--- START RECORDS SUPPLIED ---

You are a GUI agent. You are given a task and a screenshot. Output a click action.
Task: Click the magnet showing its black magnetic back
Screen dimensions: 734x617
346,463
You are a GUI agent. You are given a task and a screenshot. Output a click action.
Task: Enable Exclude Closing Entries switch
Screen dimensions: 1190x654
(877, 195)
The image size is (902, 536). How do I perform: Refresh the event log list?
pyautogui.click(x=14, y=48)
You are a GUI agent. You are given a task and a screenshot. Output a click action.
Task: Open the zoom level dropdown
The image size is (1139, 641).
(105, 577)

--- END RECORDS SUPPLIED ---
--- START RECORDS SUPPLIED ---

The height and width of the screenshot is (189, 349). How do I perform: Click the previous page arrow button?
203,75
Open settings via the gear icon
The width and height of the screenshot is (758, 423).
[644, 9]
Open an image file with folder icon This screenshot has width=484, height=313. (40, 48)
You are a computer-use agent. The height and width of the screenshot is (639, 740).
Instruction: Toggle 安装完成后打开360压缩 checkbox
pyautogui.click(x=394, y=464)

--- END RECORDS SUPPLIED ---

- WHAT TO DO -
Replace "screenshot" with "screen capture" in the records from the line with "Open an image" to the line with "pyautogui.click(x=394, y=464)", and reproduce only those lines with nothing else changed.

- SOLUTION TO THE EXERCISE -
Open an image file with folder icon This screen capture has width=484, height=313. (40, 48)
You are a computer-use agent. The height and width of the screen capture is (639, 740).
Instruction: Toggle 安装完成后打开360压缩 checkbox
pyautogui.click(x=394, y=464)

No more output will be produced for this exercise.